## Questões do material
a: No trecho sobre perda auditiva, que frequência muitos especialistas consideram o início da alta frequência?
b: Dê continuidade ao trecho sobre perda auditiva e orelha média a partir da última frase.
━━━ Bloco de texto ━━━
É digna de nota a existência de achados discordantes em algumas das medidas na orelha média entre as orelhas. Isso sugere que, apesar de as orelhas estarem sendo expostas a condições praticamente iguais, as influências e respostas podem não ser as mesmas. A possibilidade de fatores complicadores (p.ex., osteoartrite) que poderiam afetar desigualmente as articulações na cadeia ossicular também foi relatada em pacientes com PARI.13 , 24

Muitos especialistas consideram 2,0 kHz como o início da alta frequência, embora haja variação nessa definição.4 , 27 , 28 Em nosso estudo, a ATPm em altas frequências e a preponderância de tons agudos na PA estavam associadas com anormalidades nos achados timpanométricos. Wiley et al.29 informaram que, nas faixas etárias mais baixas (50-69 anos), as alterações limiares foram maiores para as frequências mais altas, enquanto que nas faixas etárias mais avançadas (70-89 anos) as alterações limiares foram maiores para as frequências mais baixas. Curiosamente, a distribuição etária de nossos pacientes está situada entre essas duas divisões. As causas de perda auditiva de altas frequências são muito variáveis,21 havendo a possibilidade de coexistência de algumas delas em parte de nossos pacientes. Assim, é possível que não tenhamos estudado pacientes apresentando exclusivamente PARI. Por outro lado, não é fácil identificar a perda auditiva em frequências baixas, visto que essa disfunção tende a ser assintomática. Com efeito, os sons de frequência mais baixa não transmitem tanta informação como aqueles nas frequências mais altas.30 Um dos poucos indícios para a perda auditiva de baixa frequência é quando a pessoa tem dificuldade de ouvir em grupos, ou em um local barulhento. Há relatos de que a inércia da orelha média não contribui de maneira importante para a percepção dos sons de condução óssea em frequências abaixo de 1,5 kHz, mas aparentemente contribui em frequências entre 1,5 e 3,5 kHz.30 No entanto, essa colocação talvez não se aplique aos sons da condução aérea.
━━━ Dados fornecidos ━━━
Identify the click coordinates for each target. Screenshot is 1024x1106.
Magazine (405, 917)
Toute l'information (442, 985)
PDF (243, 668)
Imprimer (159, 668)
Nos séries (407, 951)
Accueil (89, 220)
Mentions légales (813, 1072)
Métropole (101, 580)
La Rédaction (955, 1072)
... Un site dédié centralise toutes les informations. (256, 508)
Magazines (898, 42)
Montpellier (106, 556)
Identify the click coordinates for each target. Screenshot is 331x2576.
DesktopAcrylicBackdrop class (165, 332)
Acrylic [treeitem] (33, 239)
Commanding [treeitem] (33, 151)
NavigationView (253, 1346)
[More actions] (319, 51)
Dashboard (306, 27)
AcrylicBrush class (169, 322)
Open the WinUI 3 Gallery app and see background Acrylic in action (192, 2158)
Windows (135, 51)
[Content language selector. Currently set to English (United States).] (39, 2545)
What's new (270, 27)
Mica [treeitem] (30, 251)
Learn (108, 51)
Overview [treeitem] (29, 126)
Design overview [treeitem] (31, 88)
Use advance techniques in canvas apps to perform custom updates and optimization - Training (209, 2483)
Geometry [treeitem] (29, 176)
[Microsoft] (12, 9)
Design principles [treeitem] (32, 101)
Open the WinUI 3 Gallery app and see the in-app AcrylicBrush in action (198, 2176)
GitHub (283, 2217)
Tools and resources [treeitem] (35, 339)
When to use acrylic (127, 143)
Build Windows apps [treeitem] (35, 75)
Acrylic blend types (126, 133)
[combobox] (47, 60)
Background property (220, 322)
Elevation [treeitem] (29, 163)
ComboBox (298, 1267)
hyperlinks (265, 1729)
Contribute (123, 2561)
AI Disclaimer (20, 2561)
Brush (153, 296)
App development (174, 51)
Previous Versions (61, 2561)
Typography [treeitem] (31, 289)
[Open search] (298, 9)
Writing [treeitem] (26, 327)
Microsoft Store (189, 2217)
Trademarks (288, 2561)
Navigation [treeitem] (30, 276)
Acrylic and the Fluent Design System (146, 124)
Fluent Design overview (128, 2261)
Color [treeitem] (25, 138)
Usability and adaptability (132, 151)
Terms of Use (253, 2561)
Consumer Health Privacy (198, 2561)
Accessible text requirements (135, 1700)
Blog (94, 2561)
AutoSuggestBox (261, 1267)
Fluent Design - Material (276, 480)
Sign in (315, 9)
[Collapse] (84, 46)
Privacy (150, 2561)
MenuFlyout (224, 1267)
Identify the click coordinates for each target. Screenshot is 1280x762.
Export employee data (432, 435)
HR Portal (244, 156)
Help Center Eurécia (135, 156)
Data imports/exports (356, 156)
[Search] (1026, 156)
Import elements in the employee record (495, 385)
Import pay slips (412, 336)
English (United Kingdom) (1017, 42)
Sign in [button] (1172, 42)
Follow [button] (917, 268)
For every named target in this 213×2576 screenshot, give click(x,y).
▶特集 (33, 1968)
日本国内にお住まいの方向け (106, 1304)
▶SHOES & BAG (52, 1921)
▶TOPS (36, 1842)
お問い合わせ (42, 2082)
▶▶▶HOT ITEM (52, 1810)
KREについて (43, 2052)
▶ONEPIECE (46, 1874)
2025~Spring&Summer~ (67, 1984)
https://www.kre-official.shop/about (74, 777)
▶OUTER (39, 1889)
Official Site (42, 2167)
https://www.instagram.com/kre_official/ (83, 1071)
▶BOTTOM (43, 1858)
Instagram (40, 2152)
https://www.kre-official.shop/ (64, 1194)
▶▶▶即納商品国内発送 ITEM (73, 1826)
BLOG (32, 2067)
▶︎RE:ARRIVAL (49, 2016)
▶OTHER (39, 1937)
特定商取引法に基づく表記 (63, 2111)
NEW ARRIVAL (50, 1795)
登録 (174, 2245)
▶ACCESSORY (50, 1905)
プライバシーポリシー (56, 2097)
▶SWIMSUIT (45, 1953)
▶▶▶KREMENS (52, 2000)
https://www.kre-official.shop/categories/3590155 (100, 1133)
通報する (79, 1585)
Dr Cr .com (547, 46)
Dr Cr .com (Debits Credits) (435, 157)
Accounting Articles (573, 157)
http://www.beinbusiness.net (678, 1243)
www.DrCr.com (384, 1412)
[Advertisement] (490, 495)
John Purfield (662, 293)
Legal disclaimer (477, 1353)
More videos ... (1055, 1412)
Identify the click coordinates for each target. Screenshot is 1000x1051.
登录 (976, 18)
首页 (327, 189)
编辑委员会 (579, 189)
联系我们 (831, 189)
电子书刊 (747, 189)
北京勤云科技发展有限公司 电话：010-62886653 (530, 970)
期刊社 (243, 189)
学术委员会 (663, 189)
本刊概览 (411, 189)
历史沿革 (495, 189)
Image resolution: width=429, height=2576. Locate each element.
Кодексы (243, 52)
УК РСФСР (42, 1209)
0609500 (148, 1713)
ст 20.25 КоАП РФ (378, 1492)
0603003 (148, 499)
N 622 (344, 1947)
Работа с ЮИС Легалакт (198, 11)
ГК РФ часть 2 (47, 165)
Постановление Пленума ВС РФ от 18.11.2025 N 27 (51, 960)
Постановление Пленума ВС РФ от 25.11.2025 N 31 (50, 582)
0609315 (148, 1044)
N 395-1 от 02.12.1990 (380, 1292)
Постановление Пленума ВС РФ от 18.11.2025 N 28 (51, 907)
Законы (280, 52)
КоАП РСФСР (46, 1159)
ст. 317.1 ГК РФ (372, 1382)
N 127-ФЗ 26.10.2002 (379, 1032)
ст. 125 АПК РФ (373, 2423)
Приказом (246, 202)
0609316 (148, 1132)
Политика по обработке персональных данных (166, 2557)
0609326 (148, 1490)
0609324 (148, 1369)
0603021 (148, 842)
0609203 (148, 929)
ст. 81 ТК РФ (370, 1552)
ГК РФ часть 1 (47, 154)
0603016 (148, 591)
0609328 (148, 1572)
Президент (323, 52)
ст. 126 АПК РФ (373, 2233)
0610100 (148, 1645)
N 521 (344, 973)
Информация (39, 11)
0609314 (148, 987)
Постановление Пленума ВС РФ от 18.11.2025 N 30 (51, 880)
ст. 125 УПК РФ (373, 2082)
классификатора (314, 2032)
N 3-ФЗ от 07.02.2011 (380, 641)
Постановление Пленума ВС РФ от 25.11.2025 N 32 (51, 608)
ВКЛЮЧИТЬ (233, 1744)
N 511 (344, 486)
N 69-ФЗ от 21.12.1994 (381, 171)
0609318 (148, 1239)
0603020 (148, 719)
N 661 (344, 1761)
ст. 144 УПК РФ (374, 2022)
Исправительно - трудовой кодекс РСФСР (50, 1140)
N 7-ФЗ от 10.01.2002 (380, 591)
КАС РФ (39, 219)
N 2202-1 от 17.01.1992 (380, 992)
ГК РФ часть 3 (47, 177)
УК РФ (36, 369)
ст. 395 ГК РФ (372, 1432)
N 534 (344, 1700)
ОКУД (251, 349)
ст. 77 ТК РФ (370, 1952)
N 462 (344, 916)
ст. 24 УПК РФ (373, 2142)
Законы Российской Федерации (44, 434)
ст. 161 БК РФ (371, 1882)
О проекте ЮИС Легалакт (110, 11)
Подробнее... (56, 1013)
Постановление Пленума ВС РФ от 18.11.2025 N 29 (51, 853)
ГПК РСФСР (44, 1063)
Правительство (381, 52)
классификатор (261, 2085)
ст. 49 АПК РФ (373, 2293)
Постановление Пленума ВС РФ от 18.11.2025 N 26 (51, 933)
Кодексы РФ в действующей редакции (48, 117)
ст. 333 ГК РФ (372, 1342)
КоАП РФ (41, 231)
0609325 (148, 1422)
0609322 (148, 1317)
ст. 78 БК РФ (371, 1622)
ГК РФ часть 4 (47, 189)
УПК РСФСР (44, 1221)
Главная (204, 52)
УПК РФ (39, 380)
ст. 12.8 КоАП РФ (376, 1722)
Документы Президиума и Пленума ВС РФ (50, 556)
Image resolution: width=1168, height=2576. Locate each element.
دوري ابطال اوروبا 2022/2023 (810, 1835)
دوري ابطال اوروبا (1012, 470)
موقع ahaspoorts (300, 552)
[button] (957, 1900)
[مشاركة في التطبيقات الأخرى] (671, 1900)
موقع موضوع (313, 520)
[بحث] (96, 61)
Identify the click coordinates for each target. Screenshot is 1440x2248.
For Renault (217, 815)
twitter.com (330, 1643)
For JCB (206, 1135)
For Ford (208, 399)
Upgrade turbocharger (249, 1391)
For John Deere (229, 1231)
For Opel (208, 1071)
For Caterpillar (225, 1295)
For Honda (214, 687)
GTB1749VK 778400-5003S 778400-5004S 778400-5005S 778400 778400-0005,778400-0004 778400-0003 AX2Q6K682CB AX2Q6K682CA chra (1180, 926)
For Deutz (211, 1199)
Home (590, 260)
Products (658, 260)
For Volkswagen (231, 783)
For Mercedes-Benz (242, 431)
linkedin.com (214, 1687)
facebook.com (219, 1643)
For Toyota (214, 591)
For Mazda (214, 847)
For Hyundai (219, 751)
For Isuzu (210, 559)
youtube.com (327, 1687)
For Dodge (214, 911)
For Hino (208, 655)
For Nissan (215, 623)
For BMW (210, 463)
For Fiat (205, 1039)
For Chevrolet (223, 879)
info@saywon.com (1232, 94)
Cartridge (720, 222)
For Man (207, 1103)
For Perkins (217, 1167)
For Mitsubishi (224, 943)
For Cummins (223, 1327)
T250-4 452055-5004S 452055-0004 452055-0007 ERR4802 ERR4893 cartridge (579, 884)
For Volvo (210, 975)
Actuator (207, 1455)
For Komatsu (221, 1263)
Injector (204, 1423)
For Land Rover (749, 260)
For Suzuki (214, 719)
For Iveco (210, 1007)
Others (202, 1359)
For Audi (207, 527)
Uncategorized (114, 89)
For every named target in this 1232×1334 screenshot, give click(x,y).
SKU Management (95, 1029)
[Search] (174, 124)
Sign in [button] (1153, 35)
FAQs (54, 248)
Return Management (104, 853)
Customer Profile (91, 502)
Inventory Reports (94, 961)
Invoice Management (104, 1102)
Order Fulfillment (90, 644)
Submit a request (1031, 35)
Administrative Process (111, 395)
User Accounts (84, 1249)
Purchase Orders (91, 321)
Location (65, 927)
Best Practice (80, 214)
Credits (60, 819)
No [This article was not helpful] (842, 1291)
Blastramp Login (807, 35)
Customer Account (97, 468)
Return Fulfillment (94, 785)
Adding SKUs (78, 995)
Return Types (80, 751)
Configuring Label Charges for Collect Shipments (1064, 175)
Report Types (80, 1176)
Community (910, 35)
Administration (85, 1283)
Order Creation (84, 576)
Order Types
━━━
## Respostas do exercício
a: 2,0 kHz.

b:
A trajetória envolvida no reflexo acústico é complexa, podendo envolver a cadeia ossicular, a cóclea, o nervo auditivo, o tronco cerebral e o nervo facial, além de outros componentes. Foi demonstrado que a ausência do reflexo acústico detecta efetivamente perdas auditivas excedendo 30 dB em indivíduos adultos,31 embora esse dado possa não ser conclusivo para a identificação da origem do problema.32 Como ocorre nas medidas de impedância, em nosso estudo, os parâmetros relacionados à PARI, nomeadamente o audiograma do tipo B de Schuknecht, a ATPm e a acentuação dos tons graves, estavam significativamente associados com a ausência de reflexos acústicos. Contudo, aparentemente a ausência do reflexo acústico foi menos influenciada pelos parâmetros relacionados à PARI, e possivelmente este é um parâmetro mais confiável para a avaliação do efeito da PARI no funcionamento da orelha média.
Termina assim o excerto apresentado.